(Data records)
+ + + + +
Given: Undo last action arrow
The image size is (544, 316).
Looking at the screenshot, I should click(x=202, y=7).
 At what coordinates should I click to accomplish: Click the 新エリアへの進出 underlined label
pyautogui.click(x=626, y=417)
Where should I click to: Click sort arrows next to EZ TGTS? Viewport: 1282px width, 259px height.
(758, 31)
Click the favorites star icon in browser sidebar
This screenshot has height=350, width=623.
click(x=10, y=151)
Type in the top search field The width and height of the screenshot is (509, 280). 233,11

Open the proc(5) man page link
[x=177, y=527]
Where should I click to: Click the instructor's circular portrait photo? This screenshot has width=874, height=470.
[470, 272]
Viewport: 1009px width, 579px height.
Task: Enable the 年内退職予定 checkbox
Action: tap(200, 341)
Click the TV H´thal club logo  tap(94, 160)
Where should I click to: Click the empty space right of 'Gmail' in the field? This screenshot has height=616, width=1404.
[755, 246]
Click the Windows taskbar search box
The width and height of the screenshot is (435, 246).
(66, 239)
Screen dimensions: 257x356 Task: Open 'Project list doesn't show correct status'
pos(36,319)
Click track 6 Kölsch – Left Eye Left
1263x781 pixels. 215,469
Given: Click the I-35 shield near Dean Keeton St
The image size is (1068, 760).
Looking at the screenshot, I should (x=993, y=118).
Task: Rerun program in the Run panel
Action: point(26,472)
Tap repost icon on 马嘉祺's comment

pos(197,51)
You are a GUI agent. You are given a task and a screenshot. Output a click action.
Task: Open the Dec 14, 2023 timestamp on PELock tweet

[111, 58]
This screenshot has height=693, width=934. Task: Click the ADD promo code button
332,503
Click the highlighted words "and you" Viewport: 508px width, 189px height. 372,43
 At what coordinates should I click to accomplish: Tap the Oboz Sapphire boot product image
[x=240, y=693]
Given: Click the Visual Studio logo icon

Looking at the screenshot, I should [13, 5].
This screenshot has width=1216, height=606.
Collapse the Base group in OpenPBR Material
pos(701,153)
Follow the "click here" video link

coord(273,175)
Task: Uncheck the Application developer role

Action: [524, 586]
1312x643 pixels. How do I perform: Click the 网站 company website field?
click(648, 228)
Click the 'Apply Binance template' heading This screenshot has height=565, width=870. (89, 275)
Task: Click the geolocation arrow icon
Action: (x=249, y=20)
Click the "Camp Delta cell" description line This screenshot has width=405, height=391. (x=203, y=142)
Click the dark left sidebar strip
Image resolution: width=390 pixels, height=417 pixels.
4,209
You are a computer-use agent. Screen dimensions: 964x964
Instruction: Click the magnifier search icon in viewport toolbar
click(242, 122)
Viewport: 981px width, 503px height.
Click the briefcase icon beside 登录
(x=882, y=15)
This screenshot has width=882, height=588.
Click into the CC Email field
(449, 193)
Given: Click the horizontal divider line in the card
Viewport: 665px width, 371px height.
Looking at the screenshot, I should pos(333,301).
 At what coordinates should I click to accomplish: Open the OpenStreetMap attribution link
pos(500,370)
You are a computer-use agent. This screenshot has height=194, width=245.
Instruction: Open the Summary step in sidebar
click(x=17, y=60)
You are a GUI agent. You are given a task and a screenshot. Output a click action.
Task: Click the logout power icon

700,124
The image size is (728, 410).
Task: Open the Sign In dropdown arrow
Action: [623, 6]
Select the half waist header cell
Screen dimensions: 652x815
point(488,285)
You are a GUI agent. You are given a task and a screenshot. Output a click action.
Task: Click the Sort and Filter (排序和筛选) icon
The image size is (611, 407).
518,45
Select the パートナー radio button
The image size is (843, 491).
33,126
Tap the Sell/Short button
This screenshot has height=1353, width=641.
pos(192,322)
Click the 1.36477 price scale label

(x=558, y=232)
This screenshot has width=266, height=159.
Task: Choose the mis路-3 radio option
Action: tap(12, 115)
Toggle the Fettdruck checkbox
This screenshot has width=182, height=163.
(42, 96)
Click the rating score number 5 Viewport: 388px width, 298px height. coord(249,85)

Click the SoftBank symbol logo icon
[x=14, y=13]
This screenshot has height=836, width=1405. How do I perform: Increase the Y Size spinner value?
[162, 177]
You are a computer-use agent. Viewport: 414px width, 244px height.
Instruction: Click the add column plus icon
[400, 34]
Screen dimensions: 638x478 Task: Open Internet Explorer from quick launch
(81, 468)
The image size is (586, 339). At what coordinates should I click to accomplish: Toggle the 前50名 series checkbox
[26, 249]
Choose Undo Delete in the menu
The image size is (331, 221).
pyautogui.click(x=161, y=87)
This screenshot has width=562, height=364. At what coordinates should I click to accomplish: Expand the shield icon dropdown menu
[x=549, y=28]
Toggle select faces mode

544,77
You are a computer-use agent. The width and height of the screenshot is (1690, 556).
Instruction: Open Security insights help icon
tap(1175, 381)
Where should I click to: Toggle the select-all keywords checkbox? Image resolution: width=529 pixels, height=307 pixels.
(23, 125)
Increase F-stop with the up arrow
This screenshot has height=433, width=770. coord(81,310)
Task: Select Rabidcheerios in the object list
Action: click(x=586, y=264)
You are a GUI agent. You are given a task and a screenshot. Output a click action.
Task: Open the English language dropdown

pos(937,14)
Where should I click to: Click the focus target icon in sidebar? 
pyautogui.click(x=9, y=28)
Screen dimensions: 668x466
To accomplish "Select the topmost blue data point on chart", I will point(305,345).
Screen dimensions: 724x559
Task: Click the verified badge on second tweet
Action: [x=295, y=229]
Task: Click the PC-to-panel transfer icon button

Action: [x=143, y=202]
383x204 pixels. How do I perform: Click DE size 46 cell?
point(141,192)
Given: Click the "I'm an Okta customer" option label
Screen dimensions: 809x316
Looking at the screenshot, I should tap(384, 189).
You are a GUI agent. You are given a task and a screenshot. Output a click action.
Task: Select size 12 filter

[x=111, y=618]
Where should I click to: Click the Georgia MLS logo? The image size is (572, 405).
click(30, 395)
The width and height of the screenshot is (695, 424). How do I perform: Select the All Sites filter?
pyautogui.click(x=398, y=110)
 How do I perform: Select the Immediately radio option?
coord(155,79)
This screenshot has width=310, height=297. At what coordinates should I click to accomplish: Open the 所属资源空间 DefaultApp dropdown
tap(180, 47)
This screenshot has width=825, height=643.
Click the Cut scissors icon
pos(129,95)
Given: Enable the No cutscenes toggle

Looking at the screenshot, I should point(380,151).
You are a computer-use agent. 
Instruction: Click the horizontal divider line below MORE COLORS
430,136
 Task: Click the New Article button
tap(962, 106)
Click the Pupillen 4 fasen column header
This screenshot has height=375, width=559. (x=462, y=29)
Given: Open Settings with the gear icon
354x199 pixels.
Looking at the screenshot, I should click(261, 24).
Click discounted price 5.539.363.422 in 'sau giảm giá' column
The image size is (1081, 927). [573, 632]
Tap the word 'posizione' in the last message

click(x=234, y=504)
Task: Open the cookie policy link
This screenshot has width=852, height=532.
+ + + + +
**EXERCISE AIM:** The answer is every line in the data where the word "computer" appears.

**EXERCISE RESPONSE:**
You are a computer-use agent. Screen dimensions: 964x964
You are a computer-use agent. This screenshot has height=194, width=245.
You are a computer-use agent. Viewport: 414px width, 244px height.
You are a computer-use agent. The width and height of the screenshot is (1690, 556).
You are a computer-use agent. 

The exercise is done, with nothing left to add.